Friends: I know I haven't posted for a while. Usually this means I am just getting along with life and such and time slips past me. Which is partially true, but I am also in a rut. I apologize to all of the people who have sent me emails, texts, phone calls, etc. I haven't been the best about returning them. Right now I am just sad and mad at the world that my friends are now facing leukemia with their child. At the hospital and amongst my "cancer family" it is a talked about that the parents face a bit of post traumatic stress disorder as soon as their child finishes treatment. Maybe you have to go through it to realize that this can happen but I can totally see how this occurs. Parents have to stay strong for so long...carrying the burden of their child's illness around with them for several years. The worry alone can bear heavily on the soul and noone wants to see their child go through the pain either. However, while going thru it, there is no choice other than to be strong. But when it is over, I can sense that there is a bit of a collapse. The worry escalates a bit (no more chemo safety net anymore), the child still complains (but no chemo to blame anymore) and then you look back at the enormity of what you have just been through and WOW. Stressful. Grateful yes, but also stressful. So to have some of your friends (who are pretty much like my family) be diagnosed just about a month after the port came out....well it doesn't help the emotional state any. I don't want anyone to feel sorry for us...we have so much to be grateful for...just want you to know where I am coming from and the sadness that now fills my heart.

What I can ask for, is that our army continue to support this family in their journey. I have seen so many of you post messages to them on their caring bridge site. Every time I see it another tear is shed by me. We are so lucky to have our army and I know Caulin and family will love all the prayers and support. So thank you.

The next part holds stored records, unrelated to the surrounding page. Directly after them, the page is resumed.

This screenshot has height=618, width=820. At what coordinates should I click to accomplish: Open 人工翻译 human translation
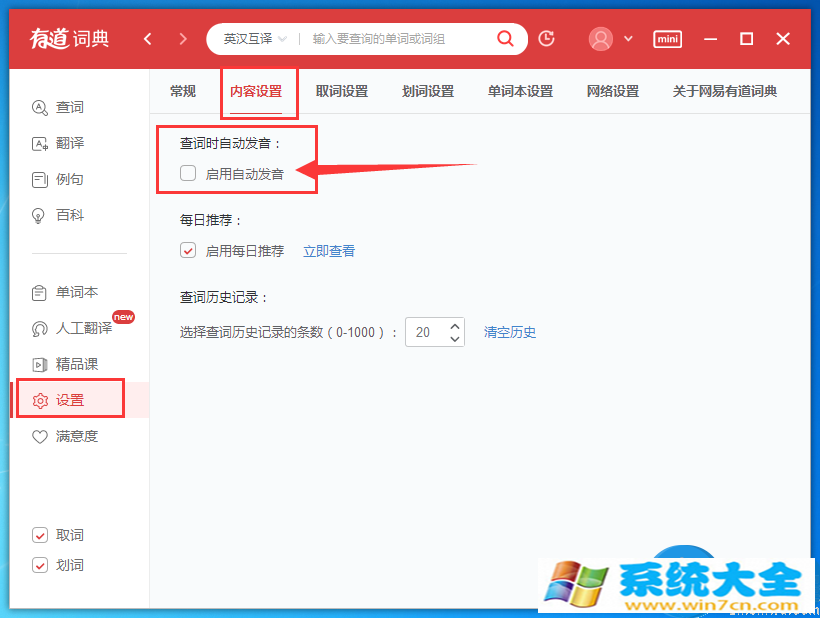click(82, 328)
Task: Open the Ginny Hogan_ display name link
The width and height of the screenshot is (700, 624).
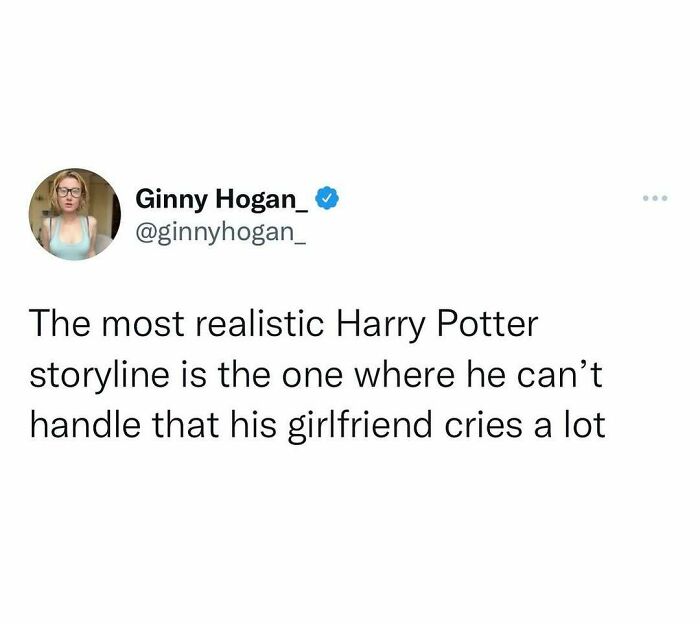Action: pyautogui.click(x=221, y=200)
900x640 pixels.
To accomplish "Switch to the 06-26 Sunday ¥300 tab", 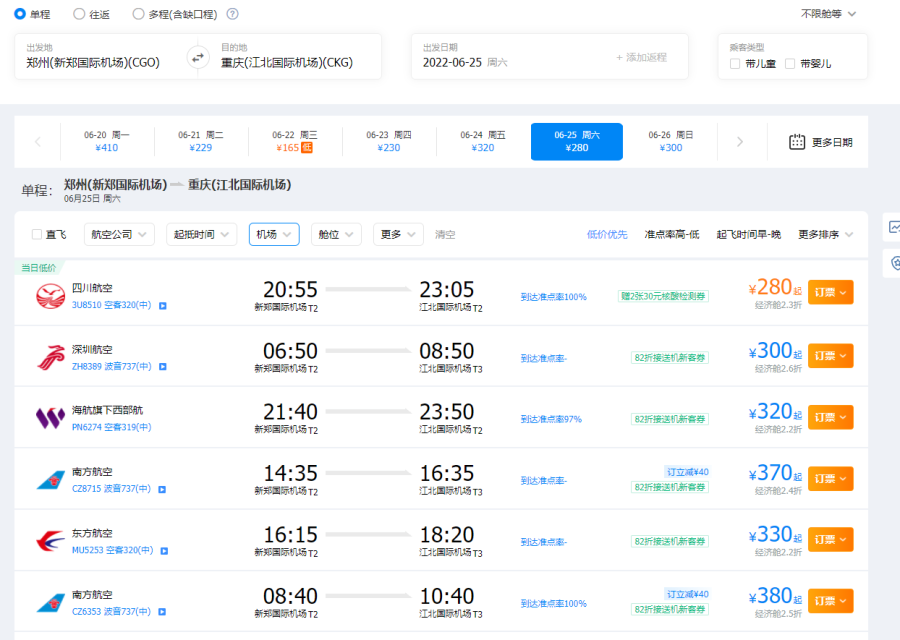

Ally seems to be doing alright. She still complains of something pretty much every day (except for vacation week...why are there no complaints during vacation week?? ;) We never got the blood/platelets tested again. I assumed since the doctor was okay with it that Dr Mom needed to be okay with it too. It did shake me up quite a bit and with every symptom Ally ever speaks of I start my internal questioning, but I have left it at that. I followed my friend Suzanne's advice...I put my faith over my fears....and we went on with our lives. We went to an amusement park this week. For the past few years, everytime we do something like this we end up pushing our 100+lb girl around in one of those rental stroller things. Her ankles are too weak and she tires too easily...legs hurting, etc. And this time we still rented the stroller, and she even still sat in the stroller, but I noticed her able to walk a little a further on her own!! Her ankles still hurt at the end of the day, but I definitely felt like I saw progress in her. This is a good thing and makes me very happy. On Wednesday, she does go back to the clinic to get checked by Dr Broccoli and have her counts done. Praying for that. Wanting to see normal numbers again.

A while back, Ally started selling girl scout cookies. But we took a bit of a different approach and decided to sell them in order to donate them to the Hemoc patients at Dayton Children's. I was very proud of my girl for always wanting to give back and never forgetting her time spent there. She did great with this and had 131 boxes donated!! We took them to the 4th floor inpatient unit, the Almost Home unit (where she goes for spinals and such), and also had numerous boxes for the clinic. We also shared with the PICU and the NICU. Ally's BFF Madison had mentioned wanting to help her pass them out. And coincidentally, Caulin was there getting chemo that day so he walked a little with us too. So proud of these kids.